● **DATA SHOWN**
◇ ◇ ◇ ◇ ◇

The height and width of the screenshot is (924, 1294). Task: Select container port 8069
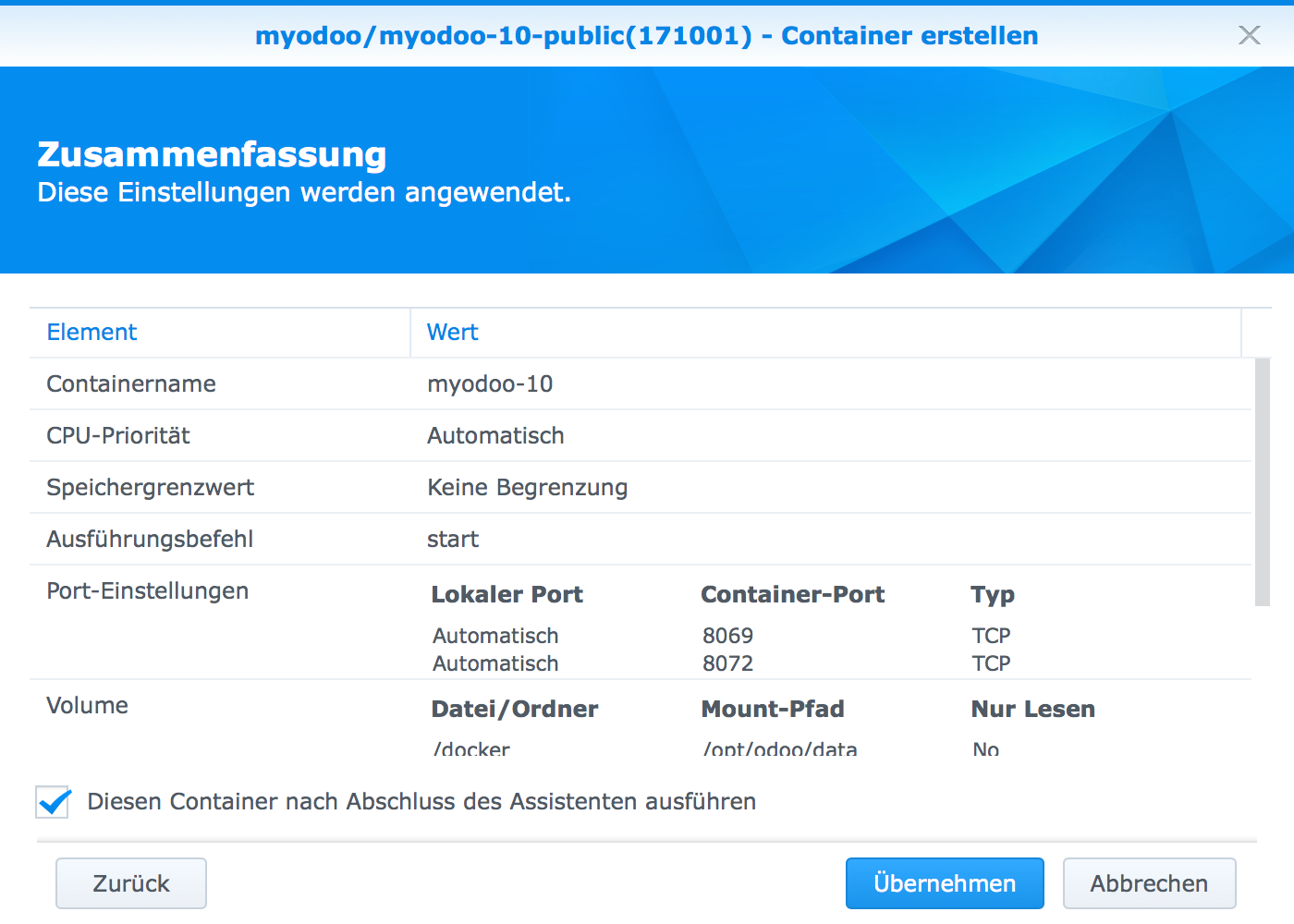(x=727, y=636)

◇ ◇ ◇ ◇ ◇

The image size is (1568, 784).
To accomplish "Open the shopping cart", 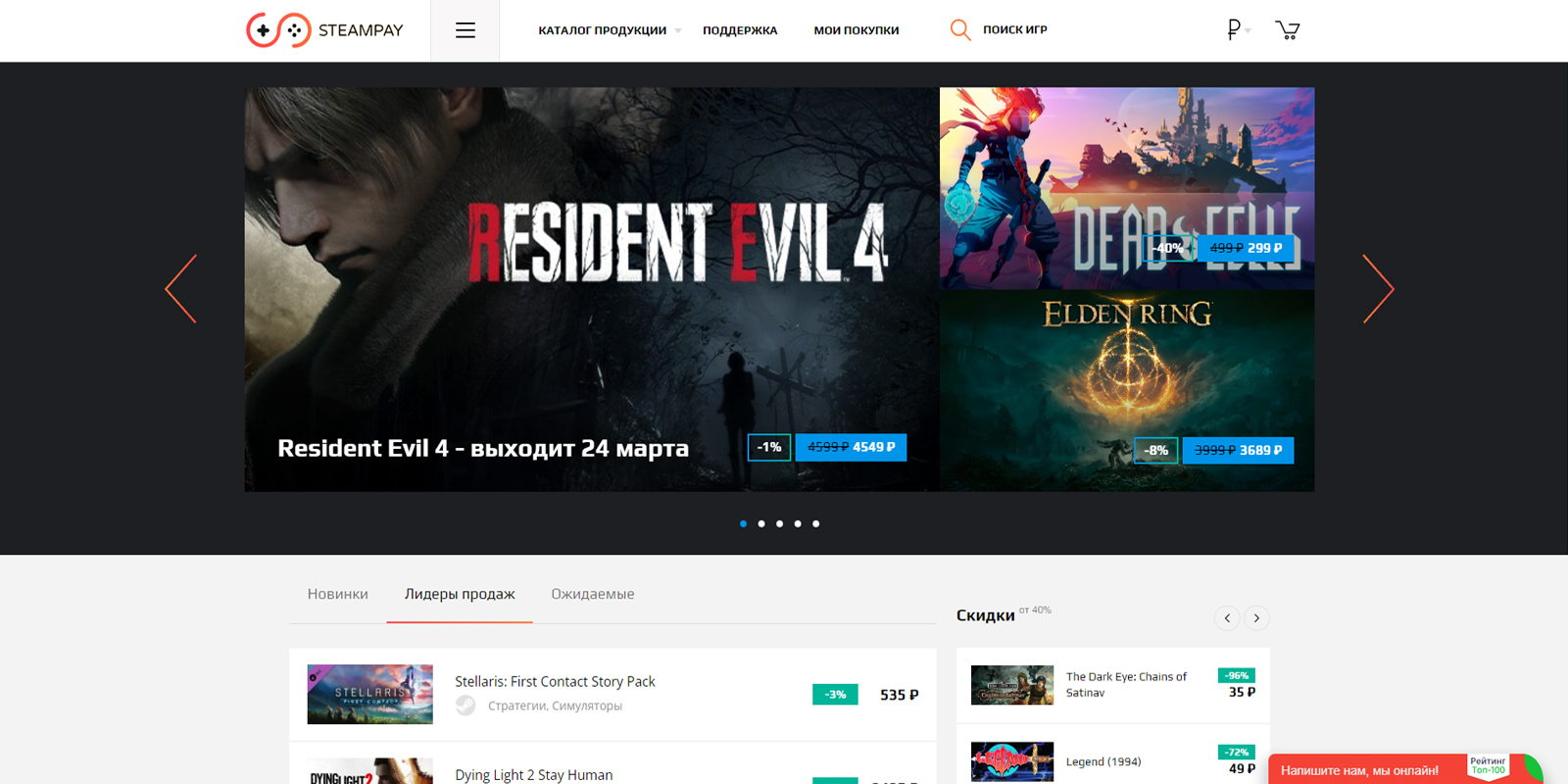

◇ ◇ ◇ ◇ ◇

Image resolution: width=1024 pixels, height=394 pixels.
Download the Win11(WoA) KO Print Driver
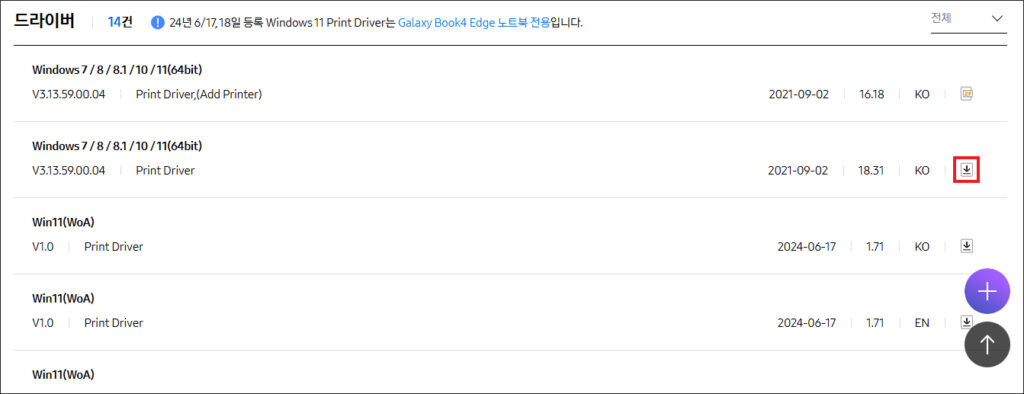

◇ ◇ ◇ ◇ ◇

● **THE TASK**
Rewrite only the rows between the line holding "Image resolution: width=1024" and the line holding "Download the Win11(WoA) KO Print Driver", inclusive, putting "Printer Driver" wherever "Print Driver" appears and changing nothing else.

● **FINAL ANSWER**
Image resolution: width=1024 pixels, height=394 pixels.
Download the Win11(WoA) KO Printer Driver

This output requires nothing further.